One county in the state of Iowa decided to convert its alerting system to digital also, choosing a DiCal digital network from Swissphone. This now delivers fast alerting with much-improved indoor radio coverage. And because the Swissphone architecture does not require every base station to have its own IP connection, extra coverage can easily be added in any location where electrical power is available.
Josh Humphrey, who is responsible for emergency management at the Iowa County Sheriff’s Department, commented: “The DiCal system afforded us the ability to do a complete update with all infrastructure and terminal user equipment at half the cost of what traditional tone-voice infrastructure would have cost.”
France: enhanced coverage, faster alerting
In the Meurthe-et-Moselle department of France, volunteer firefighters previously relied on alerting transmitters installed at 80 local fire stations. But interference caused by unsynchronised transmissions in some cases resulted in poor reception, and volunteers often failed to receive their alert. But with the introduction of a modern Swissphone network, the number of base stations needed was slashed to just 39, radio coverage was improved, alerting times were shortened and interference became a thing of the past. And such was the success of the system, it soon persuaded the fire services in adjoining departments to follow suit.
“Our synchronised network allows us to save a lot of time, in particular when it is necessary to locate specialised officers at the departmental level,” said Jean-Yves Goncalves, head of radio transmission and IT services.
“The fact that Swissphone guarantees backwards compatibility for new components with the old generation of equipment further strengthens the protection of our investment.”
Germany: hybrid alerting, delegated control
In Saarland, one of Germany’s federal states, some 13,000 volunteers provide standby fire and rescue cover through 52 local fire brigades. A central emergency services control room alerts them via a Swissphone digital alerting network with end-to-end encryption to protect sensitive data.
Users carry Swissphone’s RES.Q two-way pagers, which maintain a feedback channel over the cellular phone network for acknowledging paging calls. This cellular connection can also be used for ‘hybrid’ alerting, as an additional fall-back for the normal POCSAG network. At the same time, the RES.Q pagers act as a backup for the main TETRA radiocommunication system.
Swissphone’s s.ONE software collects the responses and builds a visual display showing the availability of pager users. With a glance at this dashboard, the controller can judge whether deployment plans for various predefined scenarios are being satisfied.

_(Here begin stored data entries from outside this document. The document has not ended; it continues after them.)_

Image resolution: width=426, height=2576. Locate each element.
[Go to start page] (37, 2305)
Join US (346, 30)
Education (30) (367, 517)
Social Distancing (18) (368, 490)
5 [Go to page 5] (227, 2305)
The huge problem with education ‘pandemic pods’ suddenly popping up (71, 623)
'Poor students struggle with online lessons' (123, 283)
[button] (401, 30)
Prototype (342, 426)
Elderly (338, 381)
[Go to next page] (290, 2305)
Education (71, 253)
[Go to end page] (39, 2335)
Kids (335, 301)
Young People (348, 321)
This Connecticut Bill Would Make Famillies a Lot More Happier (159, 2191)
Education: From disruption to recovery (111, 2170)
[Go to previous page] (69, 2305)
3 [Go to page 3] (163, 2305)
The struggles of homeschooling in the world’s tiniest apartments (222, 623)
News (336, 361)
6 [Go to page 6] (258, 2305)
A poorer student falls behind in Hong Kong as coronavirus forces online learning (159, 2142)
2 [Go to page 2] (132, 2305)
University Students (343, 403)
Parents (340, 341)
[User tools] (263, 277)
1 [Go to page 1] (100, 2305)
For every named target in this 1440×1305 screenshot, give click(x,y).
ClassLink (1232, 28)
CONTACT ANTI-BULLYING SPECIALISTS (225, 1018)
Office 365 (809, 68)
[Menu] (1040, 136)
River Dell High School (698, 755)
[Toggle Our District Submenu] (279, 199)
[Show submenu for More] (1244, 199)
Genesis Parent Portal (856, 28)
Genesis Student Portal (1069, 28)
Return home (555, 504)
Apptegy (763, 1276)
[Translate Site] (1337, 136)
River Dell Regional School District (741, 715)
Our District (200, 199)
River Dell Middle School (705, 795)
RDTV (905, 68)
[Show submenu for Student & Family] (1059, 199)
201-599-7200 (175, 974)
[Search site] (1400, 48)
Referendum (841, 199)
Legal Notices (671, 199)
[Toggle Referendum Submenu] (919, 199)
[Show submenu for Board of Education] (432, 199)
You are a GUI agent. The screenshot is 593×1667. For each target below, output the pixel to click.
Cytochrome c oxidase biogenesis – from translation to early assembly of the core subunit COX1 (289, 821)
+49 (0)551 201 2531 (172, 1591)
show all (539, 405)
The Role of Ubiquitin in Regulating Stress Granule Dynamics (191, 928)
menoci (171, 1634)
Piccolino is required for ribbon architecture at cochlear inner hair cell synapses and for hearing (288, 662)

“Alerting is a very important pillar in averting danger,” said Rainer Buchmann, director of Saarland’s integrated command and control centre. “Reliability is absolutely key, and this can best be guaranteed if all system components are optimally co-ordinated with each other. One manufacturer can guarantee this better than several manufacturers with different basic concepts.”
Italy: regional coverage, flexible control
In the mountainous South Tyrol region of Italy, a Swissphone digital paging network supports a number of volunteer rescue services as well as professional firefighters. It provides state-wide alerting within seconds, yet allows decentralised regional alerting by its nine districts and by designated commanders. Multiple fall-back modes enable radio base stations to interconnect over the air if their IP backbone is disrupted.
More recently, the brigade has gone further, migrating control of its local fire sirens over to the digital network. The fire sirens transmission is encrypted to prevent hacking of the system and false triggering.
“It is important to us that the individual districts are always able to alarm autonomously, even if the IT-backbone should not be available,” said Walter Oberrauch, Head of Technology at LFV, the regional fire service.